- [TASK TO COMPLETE] What is needed is a copy of each line in the listing that contains "will".

- [DATA RECORDS]
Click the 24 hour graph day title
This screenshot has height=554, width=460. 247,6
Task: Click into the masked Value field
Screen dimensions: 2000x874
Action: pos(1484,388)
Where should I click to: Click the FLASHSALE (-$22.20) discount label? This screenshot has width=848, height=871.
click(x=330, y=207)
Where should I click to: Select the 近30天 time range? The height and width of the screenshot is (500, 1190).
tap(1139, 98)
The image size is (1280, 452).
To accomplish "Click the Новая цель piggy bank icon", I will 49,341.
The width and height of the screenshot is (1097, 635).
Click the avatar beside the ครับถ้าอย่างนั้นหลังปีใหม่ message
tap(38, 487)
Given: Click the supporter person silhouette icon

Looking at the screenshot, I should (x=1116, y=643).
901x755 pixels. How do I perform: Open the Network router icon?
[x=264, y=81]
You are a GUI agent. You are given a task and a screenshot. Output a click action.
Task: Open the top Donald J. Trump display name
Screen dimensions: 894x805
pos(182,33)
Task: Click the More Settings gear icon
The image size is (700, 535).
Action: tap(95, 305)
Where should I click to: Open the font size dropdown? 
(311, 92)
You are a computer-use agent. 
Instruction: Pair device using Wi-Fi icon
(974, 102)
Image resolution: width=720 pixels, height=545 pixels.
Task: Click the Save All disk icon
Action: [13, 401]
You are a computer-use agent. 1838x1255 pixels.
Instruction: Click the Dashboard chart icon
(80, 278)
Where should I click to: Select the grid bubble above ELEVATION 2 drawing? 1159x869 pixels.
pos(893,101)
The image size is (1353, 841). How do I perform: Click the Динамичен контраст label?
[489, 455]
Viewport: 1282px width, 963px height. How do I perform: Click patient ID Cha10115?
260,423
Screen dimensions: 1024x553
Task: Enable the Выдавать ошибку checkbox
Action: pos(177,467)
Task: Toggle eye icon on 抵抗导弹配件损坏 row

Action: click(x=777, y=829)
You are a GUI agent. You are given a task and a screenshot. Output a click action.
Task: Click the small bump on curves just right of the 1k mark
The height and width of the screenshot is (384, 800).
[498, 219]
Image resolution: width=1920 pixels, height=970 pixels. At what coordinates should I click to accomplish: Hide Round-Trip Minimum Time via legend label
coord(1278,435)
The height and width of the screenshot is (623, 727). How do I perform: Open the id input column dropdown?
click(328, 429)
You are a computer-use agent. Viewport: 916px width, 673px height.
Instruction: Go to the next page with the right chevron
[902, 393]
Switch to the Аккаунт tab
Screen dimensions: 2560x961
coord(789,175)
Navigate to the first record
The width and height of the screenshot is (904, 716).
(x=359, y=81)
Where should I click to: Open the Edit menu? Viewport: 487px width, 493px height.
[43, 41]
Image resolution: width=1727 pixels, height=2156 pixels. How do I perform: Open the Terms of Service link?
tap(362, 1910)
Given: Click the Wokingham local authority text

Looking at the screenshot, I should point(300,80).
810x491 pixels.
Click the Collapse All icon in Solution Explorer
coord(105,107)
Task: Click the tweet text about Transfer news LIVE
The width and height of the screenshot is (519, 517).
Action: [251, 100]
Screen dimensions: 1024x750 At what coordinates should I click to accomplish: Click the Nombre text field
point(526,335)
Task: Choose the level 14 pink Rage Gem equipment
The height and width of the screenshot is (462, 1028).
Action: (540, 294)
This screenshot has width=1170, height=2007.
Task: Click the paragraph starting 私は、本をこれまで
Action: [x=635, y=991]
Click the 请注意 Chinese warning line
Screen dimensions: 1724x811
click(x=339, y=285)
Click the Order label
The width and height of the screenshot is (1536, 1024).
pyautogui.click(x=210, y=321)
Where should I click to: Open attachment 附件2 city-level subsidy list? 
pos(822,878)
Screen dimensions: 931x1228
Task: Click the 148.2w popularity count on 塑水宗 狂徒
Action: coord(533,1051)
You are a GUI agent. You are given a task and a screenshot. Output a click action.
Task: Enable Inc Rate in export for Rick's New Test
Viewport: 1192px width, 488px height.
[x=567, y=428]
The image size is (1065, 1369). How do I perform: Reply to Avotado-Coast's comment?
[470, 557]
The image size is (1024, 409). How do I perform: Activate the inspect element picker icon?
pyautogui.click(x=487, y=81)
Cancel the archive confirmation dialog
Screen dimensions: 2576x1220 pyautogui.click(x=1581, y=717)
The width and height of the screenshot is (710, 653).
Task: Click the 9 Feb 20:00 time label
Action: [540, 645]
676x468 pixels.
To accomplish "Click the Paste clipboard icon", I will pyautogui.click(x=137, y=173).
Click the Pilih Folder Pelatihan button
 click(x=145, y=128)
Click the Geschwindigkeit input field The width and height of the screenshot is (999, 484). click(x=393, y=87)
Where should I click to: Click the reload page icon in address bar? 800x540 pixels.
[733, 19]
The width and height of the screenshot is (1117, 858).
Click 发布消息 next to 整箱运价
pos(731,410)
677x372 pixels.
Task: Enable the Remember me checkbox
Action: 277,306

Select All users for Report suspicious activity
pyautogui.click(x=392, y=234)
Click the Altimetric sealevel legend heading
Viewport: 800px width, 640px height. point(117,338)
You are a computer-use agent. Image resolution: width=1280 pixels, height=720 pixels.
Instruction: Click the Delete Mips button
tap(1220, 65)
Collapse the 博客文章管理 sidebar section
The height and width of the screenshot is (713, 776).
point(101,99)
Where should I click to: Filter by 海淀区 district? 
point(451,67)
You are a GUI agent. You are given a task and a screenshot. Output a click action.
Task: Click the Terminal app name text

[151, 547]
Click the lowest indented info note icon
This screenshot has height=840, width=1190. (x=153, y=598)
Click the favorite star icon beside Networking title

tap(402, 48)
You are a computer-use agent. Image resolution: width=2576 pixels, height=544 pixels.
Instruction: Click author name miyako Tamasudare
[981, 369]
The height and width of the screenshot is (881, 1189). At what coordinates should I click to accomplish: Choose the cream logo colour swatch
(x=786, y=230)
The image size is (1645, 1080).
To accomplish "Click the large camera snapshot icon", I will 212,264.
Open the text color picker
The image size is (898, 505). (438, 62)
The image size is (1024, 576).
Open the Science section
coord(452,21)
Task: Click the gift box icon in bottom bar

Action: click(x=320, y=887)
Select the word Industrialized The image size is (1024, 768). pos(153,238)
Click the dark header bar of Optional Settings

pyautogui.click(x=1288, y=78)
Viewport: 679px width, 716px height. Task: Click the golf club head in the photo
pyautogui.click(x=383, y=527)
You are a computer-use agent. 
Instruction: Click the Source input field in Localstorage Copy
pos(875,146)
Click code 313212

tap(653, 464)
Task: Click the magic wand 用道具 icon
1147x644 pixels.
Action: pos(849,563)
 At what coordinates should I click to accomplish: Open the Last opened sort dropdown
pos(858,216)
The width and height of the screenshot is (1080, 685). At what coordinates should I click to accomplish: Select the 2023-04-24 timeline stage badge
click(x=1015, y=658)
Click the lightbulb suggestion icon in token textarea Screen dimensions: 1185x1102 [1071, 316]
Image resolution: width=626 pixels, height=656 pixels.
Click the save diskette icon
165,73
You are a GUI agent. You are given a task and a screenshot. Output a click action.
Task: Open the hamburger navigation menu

- [SOLUTION TO THE EXERCISE]
To accomplish "Click the Новая цель piggy bank icon", I will 49,341.
To accomplish "Click the Paste clipboard icon", I will pyautogui.click(x=137, y=173).
To accomplish "Click the large camera snapshot icon", I will 212,264.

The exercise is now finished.